The quarterback with two Super Bowl rings wobbled off the field and sat out the next game. Less than four months later, he stood accused of raping a Georgia student in a Milledgeville nightclub, and quiet questions began: Six years in the National Football League, 242 sacks, four serious head traumas -- three on the field and one from a nearly fatal 2006 motorcycle crash -- and two sexual assault allegations after boozy evenings in Nevada and Georgia.
Medical experts consulted by the Pittsburgh Tribune-Review refused to diagnose the root causes of Roethlisberger's pattern of self-destructive behavior. But frontal lobe brain trauma has long been known to affect mood, judgment, interpersonal relations, foresight and the inhibition that keeps most others from displaying inappropriate social behavior -- what's called "executive function" by neurologists and psychiatrists.

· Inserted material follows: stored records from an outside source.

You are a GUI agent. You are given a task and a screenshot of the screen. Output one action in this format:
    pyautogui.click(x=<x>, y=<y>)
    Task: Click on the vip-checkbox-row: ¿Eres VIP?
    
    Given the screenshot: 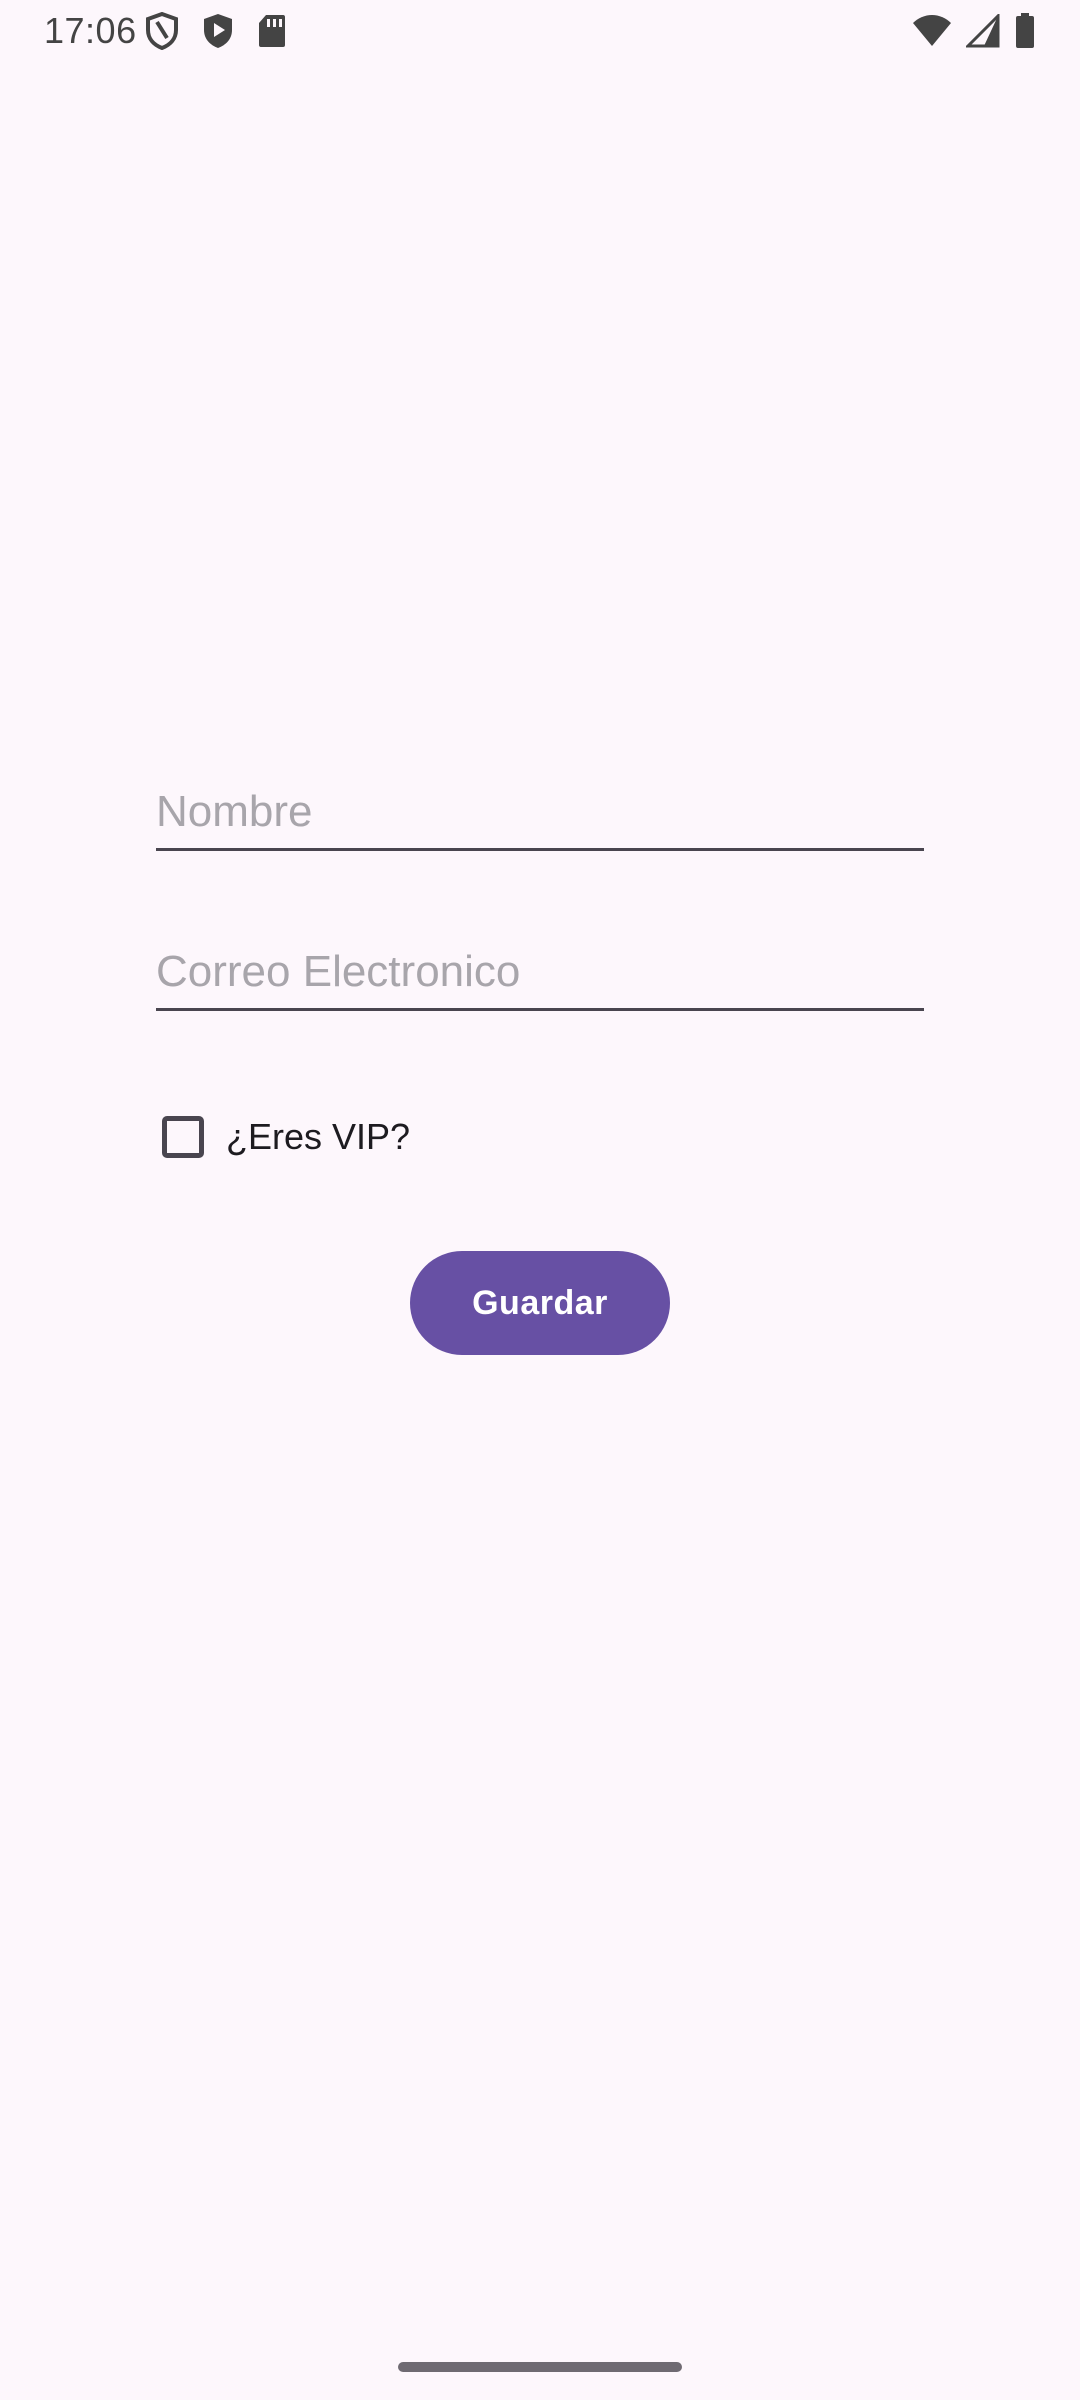 What is the action you would take?
    pyautogui.click(x=286, y=1137)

*beats head off of keyboard*
Are you f*ckING KIDDING ME?????
Back up the stupid express for just one minute, please. Our "beloved" Big Ben Roethlisberger has now, for AT LEAST, the second time, been accused of sexual assault. Lucky for his stupid ass, there wasn't enough DNA to determine more than the fact that she had sex with a human. I am not making that up. So, the girl dropped the charges so as to NOT be vilified by the media in good ol' Pittsburgh Pennsyltucky. Big Ben (that has new meaning now) is now suspended for six games as punishment from the NFL (No f*cking Logic).
This is my favorite part...
"Ben Roethlisberger is a guy with a lot of concussions," said famed forensic pathologist Cyril Wecht. "It would be a very wise decision, a very appropriate one, for the NFL to test him for damage related to them. That's being very fair to Ben.

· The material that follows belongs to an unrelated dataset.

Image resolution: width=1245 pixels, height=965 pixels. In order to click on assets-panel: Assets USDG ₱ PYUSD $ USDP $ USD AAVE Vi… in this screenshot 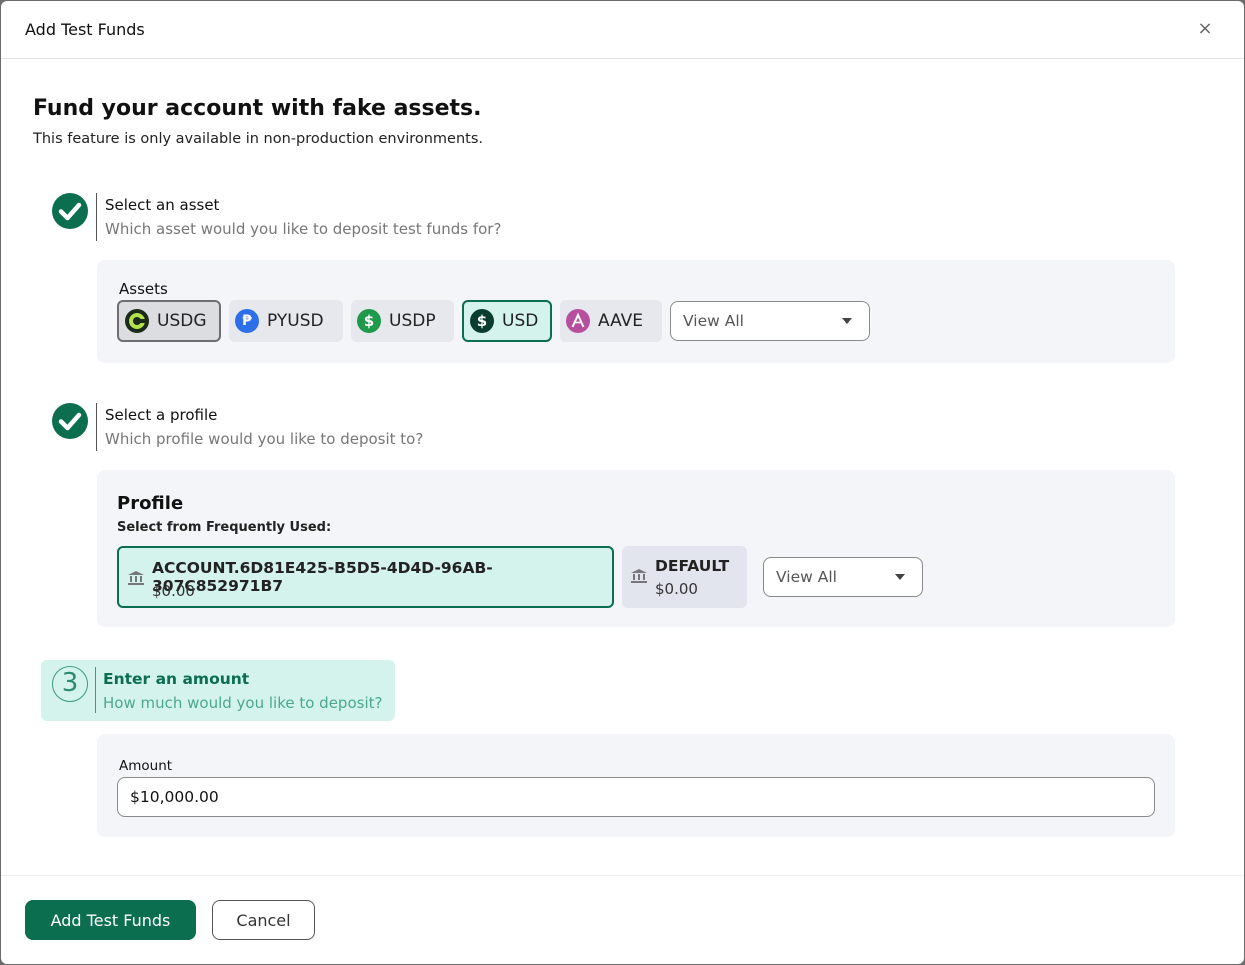, I will do `click(636, 312)`.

"It's conceivable to think that there is a possibility that those concussions have led to some behavioral issues. The question I pose is simple: Can someone with several chronic or repetitive head injuries later display behavior that is socially undesirable? It's certainly possible, but we won't know that unless there is a proper evaluation, then work-up and treatment plan. It would be medically negligent not to include these sorts of tests as a part of this disciplinary process."
This is pretty good too...
Wecht doesn't want to excuse Big Ben's boorish behavior, only to ask the NFL to strongly consider the causes of it, including underlying brain trauma. The former Allegheny County coroner was so concerned with the issue that he convened a March 12 and 13 pow-wow of leading concussion experts at Duquesne University -- a conference he provocatively titled "Is Football Bad for the Brain?"